The latest Transparency International Progress Report on OECD Convention Enforcement suggests that the battle against bribery and corruption has run into a brick wall.
The report blames it on a lack of political will. The most striking example of that is where it slams the British Government for quashing its investigation into BAE Systems' funny money deal with Saudi Arabia. According to the report, that sent a worrying signal to governments around the world.
"The termination by the United Kingdom of the investigation of bribery allegations against BAE Systems on the Al Yamamah arms project in Saudi Arabia presents a serious threat to the convention,'' the report said. "The UK government's assertion that national security concerns overrode the commitment to prosecute foreign bribery opens a dangerous loophole that other parties could assert when investigations may offend powerful officials in important countries."
In its report covering 34 countries, Transparency International found there had only been significant enforcement in 14 of them.
Countries where there had been no prosecutions were Argentina, Australia, Austria, Brazil, Chile, Czech Republic, Estonia, Finland, Greece, Iceland, Ireland, Mexico, New Zealand, Poland, Portugal, Slovak Republic, Slovenia and the United Kingdom. Countries which had prosecuted were Belgium, Bulgaria, Denmark, France, Germany, Hungary, Italy, Korea, the Netherlands, Norway, Spain, Sweden, Switzerland, and the United States.
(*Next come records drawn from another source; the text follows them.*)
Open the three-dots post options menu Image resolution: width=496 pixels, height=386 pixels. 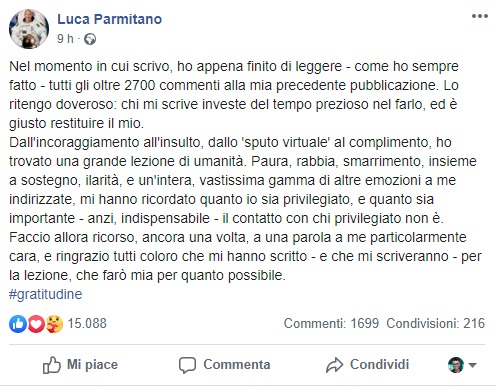pos(480,16)
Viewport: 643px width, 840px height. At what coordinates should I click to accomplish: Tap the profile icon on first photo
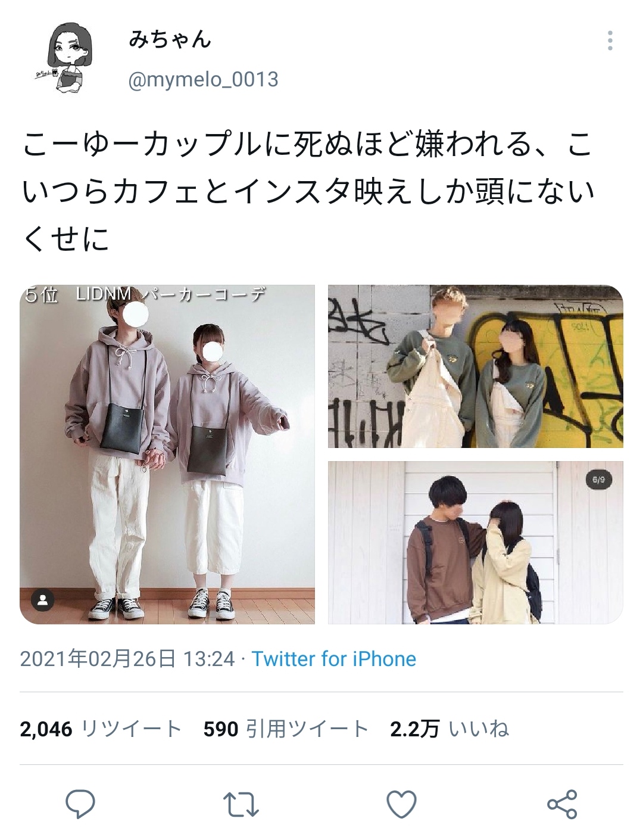coord(43,601)
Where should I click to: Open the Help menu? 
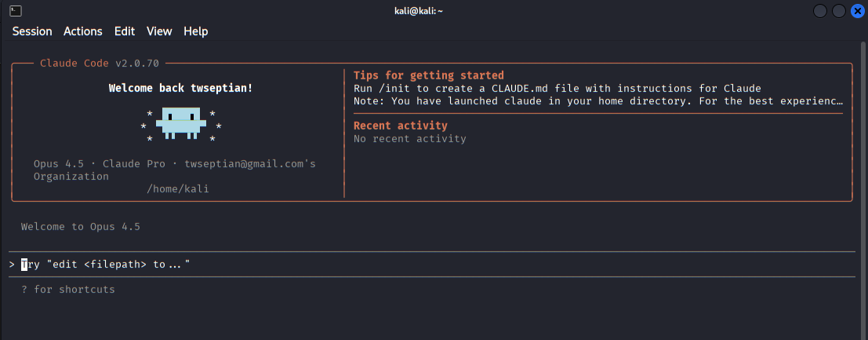coord(196,31)
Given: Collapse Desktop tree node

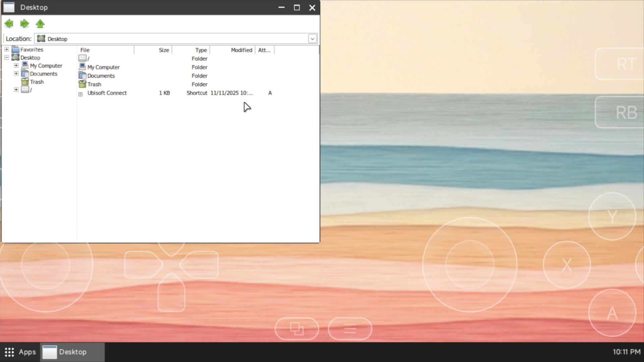Looking at the screenshot, I should [x=6, y=58].
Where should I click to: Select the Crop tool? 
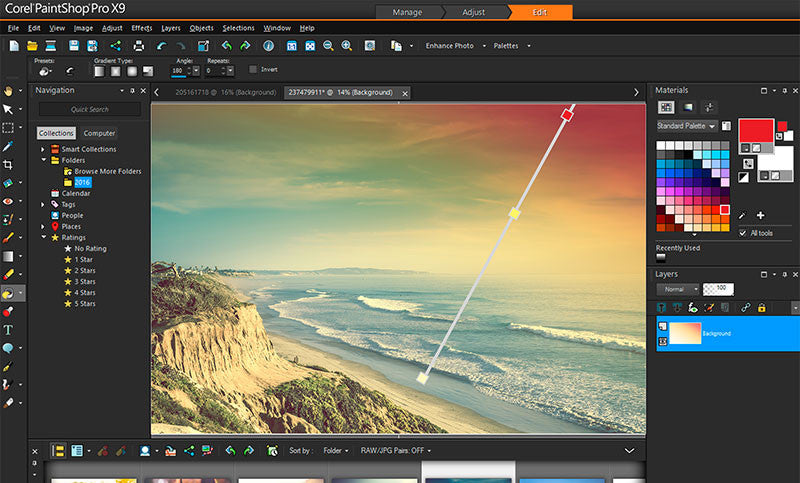pos(8,164)
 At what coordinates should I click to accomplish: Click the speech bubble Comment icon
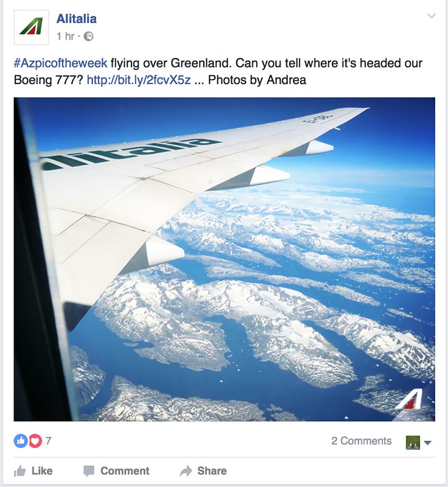click(89, 471)
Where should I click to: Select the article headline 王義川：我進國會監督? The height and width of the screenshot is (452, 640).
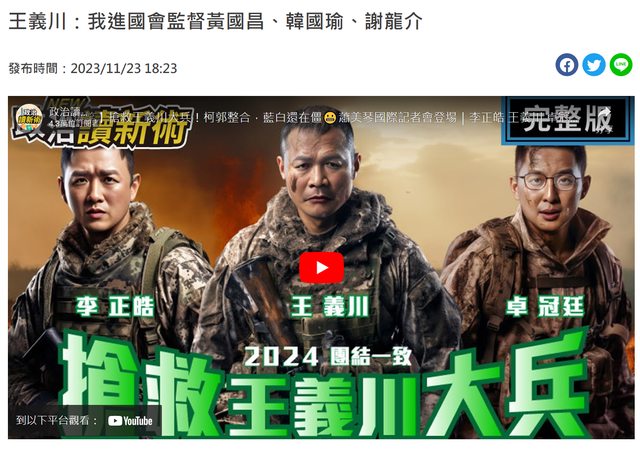[215, 21]
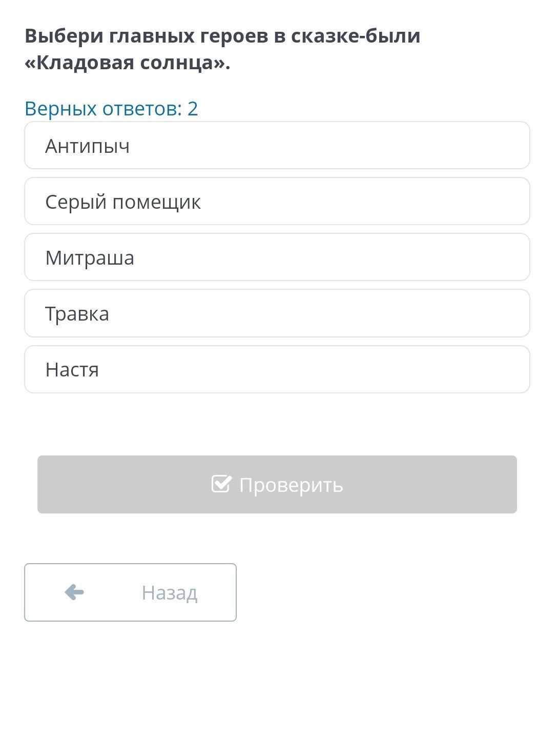Click the checkmark icon beside Проверить

[x=221, y=484]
The fact that many countries are not doing anything about the problem is a significant worry. As one New Zealand official said in the report: "Anecdotal evidence suggests that bribery of foreign officials is not particularly uncommon, but has been rationalised as a necessary means of doing business.The deficiencies or obstacles to enforcement have to do with an apparent lack of courage and will to get to grips with the issue both in legal and ethical senses.There seems to be an attitude which abhors the idea of bribery and corruption of officials within New Zealand, but accepts a different or lower standard with respect to bribery and corruption offshore."
The evidence in the report suggests it's a view shared by other countries. Which means the bribery problem is not going away.